- Task details
Format the records as a numbered list, omitting blank lines. Begin at the line that contains "is (359, 338)." and end after the line that contains "This screenshot has height=466, width=590.".

* * * * * * * * *

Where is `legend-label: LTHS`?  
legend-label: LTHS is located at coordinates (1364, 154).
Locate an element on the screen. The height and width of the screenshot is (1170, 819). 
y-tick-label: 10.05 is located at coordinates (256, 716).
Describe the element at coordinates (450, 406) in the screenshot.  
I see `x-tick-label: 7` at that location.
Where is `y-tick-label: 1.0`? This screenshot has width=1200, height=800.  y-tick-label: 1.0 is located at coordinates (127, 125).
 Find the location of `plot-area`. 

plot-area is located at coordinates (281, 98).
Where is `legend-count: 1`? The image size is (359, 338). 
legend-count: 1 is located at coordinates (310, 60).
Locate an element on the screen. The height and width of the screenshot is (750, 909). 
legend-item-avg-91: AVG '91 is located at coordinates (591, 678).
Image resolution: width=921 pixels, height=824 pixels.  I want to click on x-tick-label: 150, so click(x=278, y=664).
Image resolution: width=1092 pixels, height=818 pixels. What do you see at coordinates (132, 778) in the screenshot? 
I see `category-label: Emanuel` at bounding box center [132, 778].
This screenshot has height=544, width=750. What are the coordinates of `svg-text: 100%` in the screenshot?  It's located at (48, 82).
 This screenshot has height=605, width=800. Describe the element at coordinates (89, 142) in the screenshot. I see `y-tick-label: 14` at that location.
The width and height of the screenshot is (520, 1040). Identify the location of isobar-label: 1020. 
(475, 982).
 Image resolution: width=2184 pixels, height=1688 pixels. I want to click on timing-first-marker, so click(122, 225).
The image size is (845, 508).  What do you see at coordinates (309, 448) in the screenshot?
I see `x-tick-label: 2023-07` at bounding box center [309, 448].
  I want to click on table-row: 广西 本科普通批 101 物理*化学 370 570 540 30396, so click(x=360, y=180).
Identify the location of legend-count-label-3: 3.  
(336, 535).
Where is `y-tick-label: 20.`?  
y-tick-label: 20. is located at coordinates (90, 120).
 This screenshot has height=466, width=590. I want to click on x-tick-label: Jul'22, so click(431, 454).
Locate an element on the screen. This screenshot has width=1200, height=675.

* * * * * * * * *

- Reply to the task
1. Where is `legend-count: 1`? The image size is (359, 338). 
2. legend-count: 1 is located at coordinates (310, 60).
3. Locate an element on the screen. The height and width of the screenshot is (750, 909). 
4. legend-item-avg-91: AVG '91 is located at coordinates (591, 678).
5. Image resolution: width=921 pixels, height=824 pixels.  I want to click on x-tick-label: 150, so click(x=278, y=664).
6. Image resolution: width=1092 pixels, height=818 pixels. What do you see at coordinates (132, 778) in the screenshot? 
7. I see `category-label: Emanuel` at bounding box center [132, 778].
8. This screenshot has height=544, width=750. What are the coordinates of `svg-text: 100%` in the screenshot?  It's located at (48, 82).
9.  This screenshot has height=605, width=800. Describe the element at coordinates (89, 142) in the screenshot. I see `y-tick-label: 14` at that location.
10. The width and height of the screenshot is (520, 1040). Identify the location of isobar-label: 1020. 
11. (475, 982).
12.  Image resolution: width=2184 pixels, height=1688 pixels. I want to click on timing-first-marker, so click(122, 225).
13. The image size is (845, 508).  What do you see at coordinates (309, 448) in the screenshot?
14. I see `x-tick-label: 2023-07` at bounding box center [309, 448].
15.   I want to click on table-row: 广西 本科普通批 101 物理*化学 370 570 540 30396, so click(x=360, y=180).
16. Identify the location of legend-count-label-3: 3.  
17. (336, 535).
18. Where is `y-tick-label: 20.`?  
19. y-tick-label: 20. is located at coordinates (90, 120).
20.  This screenshot has height=466, width=590. I want to click on x-tick-label: Jul'22, so click(431, 454).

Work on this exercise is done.